Based on historical Chinese lore, Shadow tells the tale of neighbouring kingdoms Pei and Jing, who have a history of friction, remaining at odds with each other to no end. When Pei’s Commander goes against his King’s wishes to battle Jing’s ruler, the plot begins to unfold. But the Commander is not who he seems to be – close to death, the true Commander is in hiding, employing a ‘shadow’ doppelgänger to start a new war to claim Jing.

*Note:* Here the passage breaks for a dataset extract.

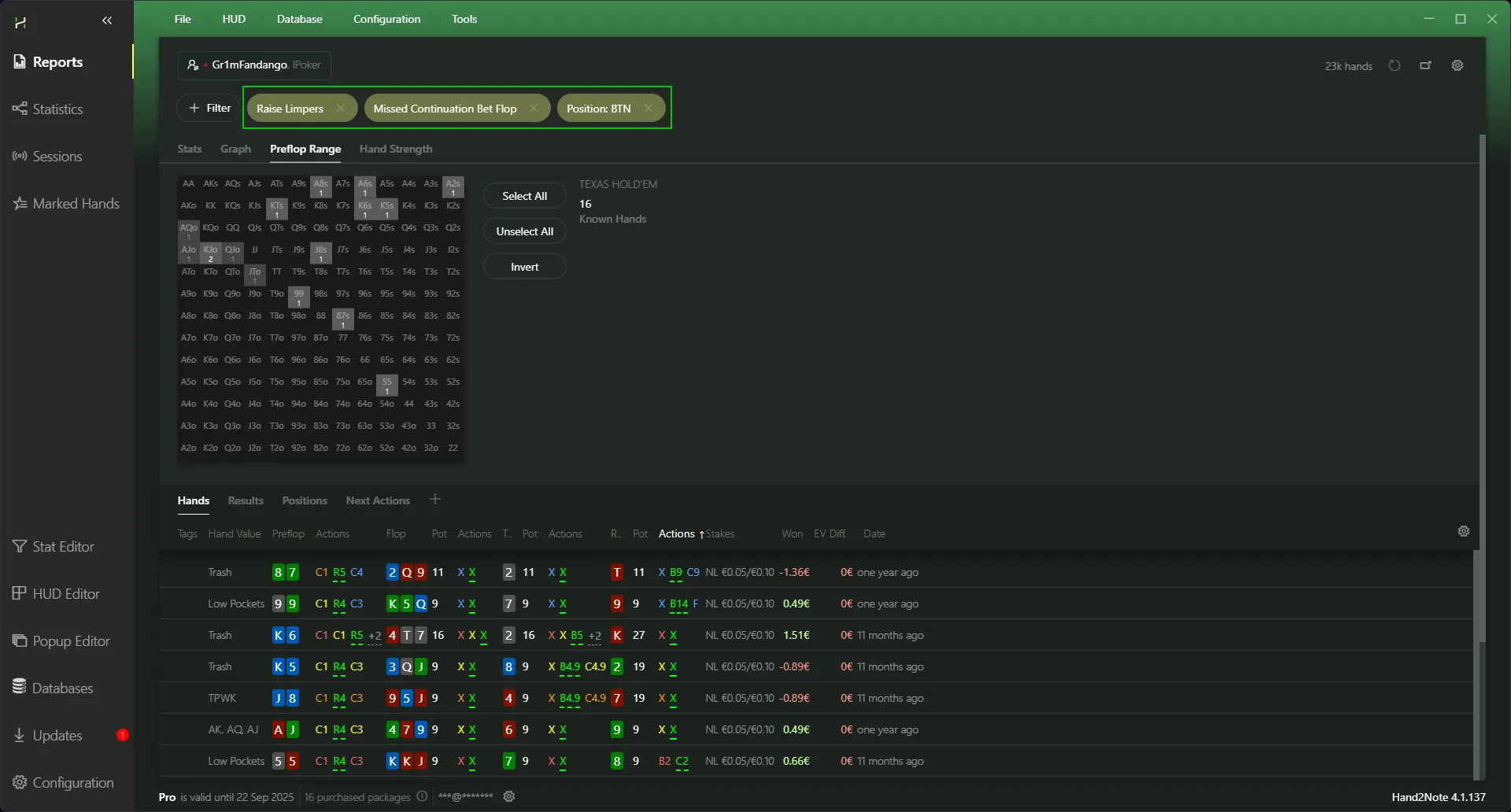Screen dimensions: 1511x812
Task: Switch to the Hand Strength tab
Action: pos(396,149)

The plot is superfluous to what makes Shadow impressive. Like his previous works House of Flying Daggers and Hero, director Zhang Yimou uses colour, movement and sound to create a beautiful spectacle; a visual and aural feast for the senses. Watching Shadow’s choreographed scenes is like watching a ballet, or a Hollywood musical from the golden age. There is so much beauty that the story doesn’t even matter.

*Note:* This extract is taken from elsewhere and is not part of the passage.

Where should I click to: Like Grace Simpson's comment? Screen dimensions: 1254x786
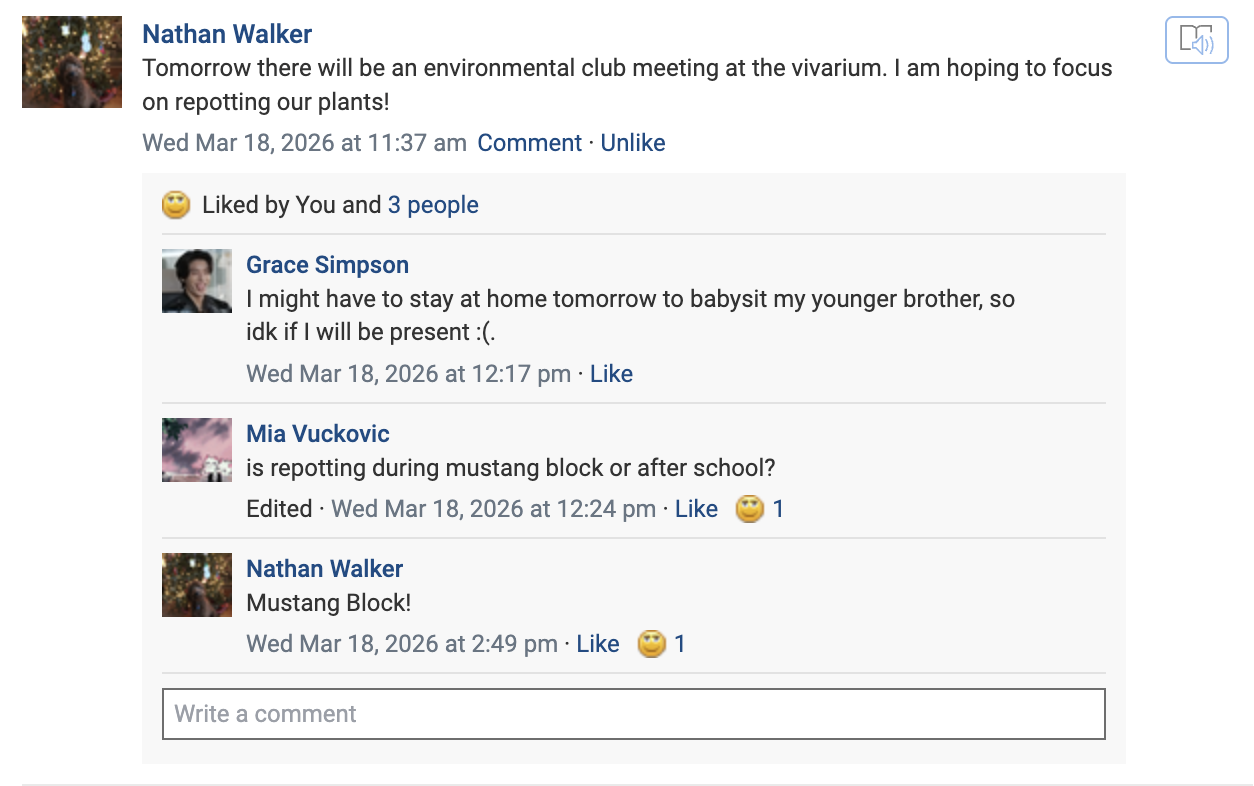point(611,374)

Alas, Shadow focuses too much on the story; dialogue is the predominant feature of the film, as the symbolism and battle scenes are used sparingly, but to great effect. Visual inspiration comes from water, calligraphy and the yin yang symbol. A monochrome colour palette dominates the screen, with splashes of blood drawn in battle adding colour. The beautiful battle scenes are choreographed to perfection as movement is treated as delicately as dance, using hyperreal sound design to emphasize every gory hit and each devastating miss. Music is used sparingly, primarily as diegetic, while sound effects are used to heighten movement. The most ground-breaking aspect of the film is Yimou’s use of the bespoke umbrella prop created for the battle between Pei and Jing. Paying homage to Singin’ in the Rain, the umbrella scenes are gloriously innovative and artistic, and you would be hard-pressed to find a more impressive martial arts display in cinema.

Shadow’s bold artistry lies in its technical aspects – choreography, cinematography and sound design. Too much story detracts from the action, and we are, for the most part, left waiting for the spectacle to come – the glorious battle finale between Pei and Jing. A master of cinematic martial arts, Yimou does create a visual and aural masterpiece with Shadow; if only there were less dialogue and more movement, this film would have been perfection.